The only solution which comes to my mind is to use one host thread per stream, that thread could invoke cudaStreamSynchronize on particular stream, and then schedule new job for that stream. But I am not if it the only one solution.

My idea to solve that problem is to have one host thread per one stream. That host thread would invoke cudaStreamSynchronize to wait till the stream commands are completed. Unfortunately it is not possible in CUDA 3.2 since it allows only one host thread deal with one CUDA context, it means one host thread per one CUDA enabled GPU.

Hopefully, in CUDA 4.0 it will be possible: CUDA 4.0 RC news

kogut,

And what about your code that you’ve published on stackoverflow ?

cudaStream_t steams[S_N];

for (int i = 0; i < S_N; i++) {

    cudaStreamCreate(streams[i]);

}

cudaEvent_t event;

cudaEventCreate(&event);

for (int d = 0; d < DATA_SIZE; d+=DATA_STEP) {

     bool wasFreeStream = false;

     for (int sid = 0, sid < S_M; sid++) {

         if (cudaStreamQuery(streams[sid])) == cudaSuccess) { //BUSY WAITING !!!!

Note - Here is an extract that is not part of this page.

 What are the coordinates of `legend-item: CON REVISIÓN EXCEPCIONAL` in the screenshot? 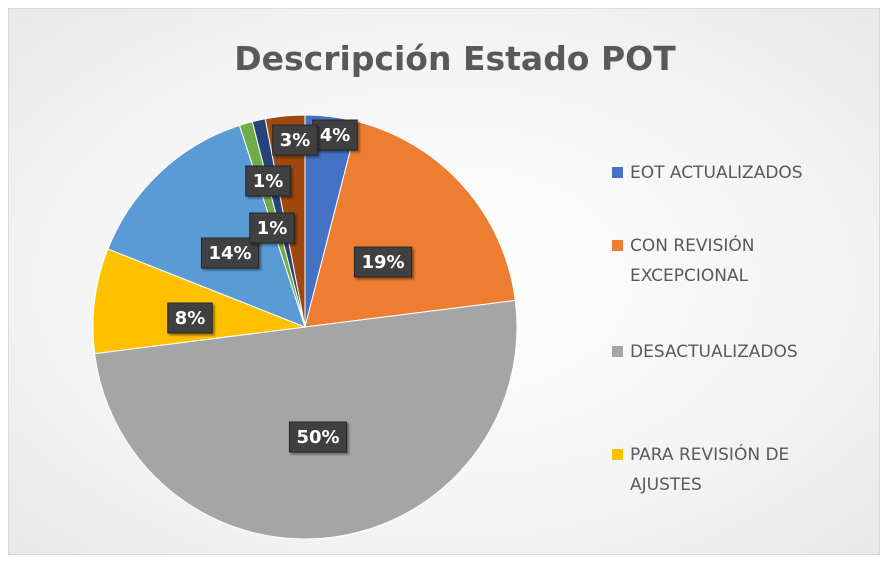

             cudaMemcpyAssync(d_data, h_data + d, DATA_STEP, cudaMemcpyHostToDevice, streams[sid]);

             kernel<<<gridDim, blockDim, smSize streams[sid]>>>(d_data, DATA_STEP);

             cudaEventRecord(event, stream[sid]);

wasFreeStream = true;

             break;

         }

     }

if (wasFree) {

         d+=DATA_STEP;

     } else {

         cudaEventSynchronize(event);

     }

}

Is it wrong or what ?

Yes, it is wrong, I have deleted it from stackoverflow. I do not know if you have seen comments to that answer. It appears that event is recorded after the last kernel finishes its work, so still I do not know which of the streams is finished as a first.

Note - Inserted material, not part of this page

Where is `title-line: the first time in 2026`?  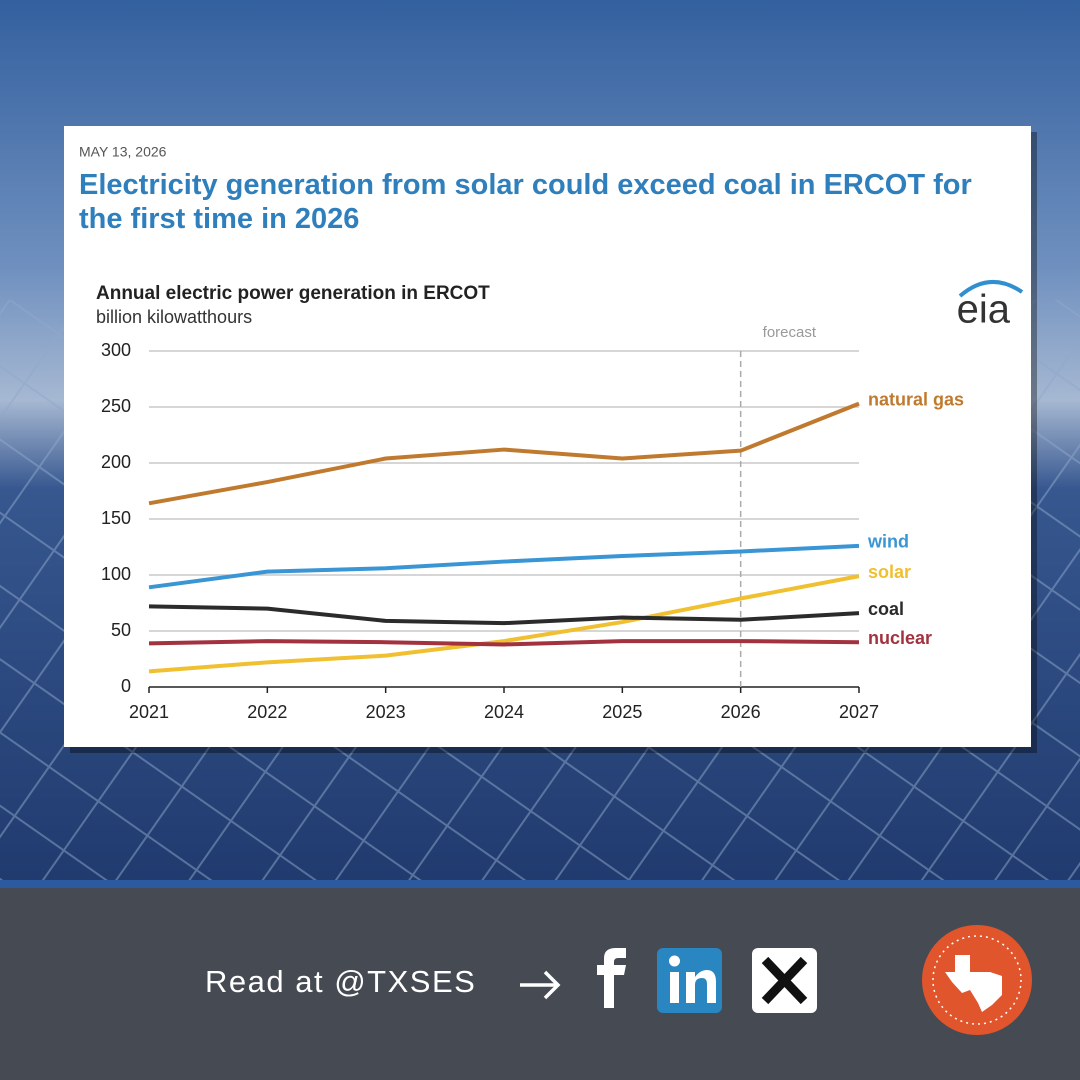 title-line: the first time in 2026 is located at coordinates (219, 219).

Understood. It is very strange to me that such kind of task is not implementable without significant efforts … and, which is more frustrating, none of Nvidia guys ever answered on this sort of questions. The whole idea of streams seems compromised if it is impossible (at least before CUDA 4.0) to dynamically load the set of pre-created streams as soon as one of them becomes idle. It is also not a pleasure to maintain a bunch of per-stream threads, especially when all already implemented CUDA-based code relies on the “one thread-one GPU” rule.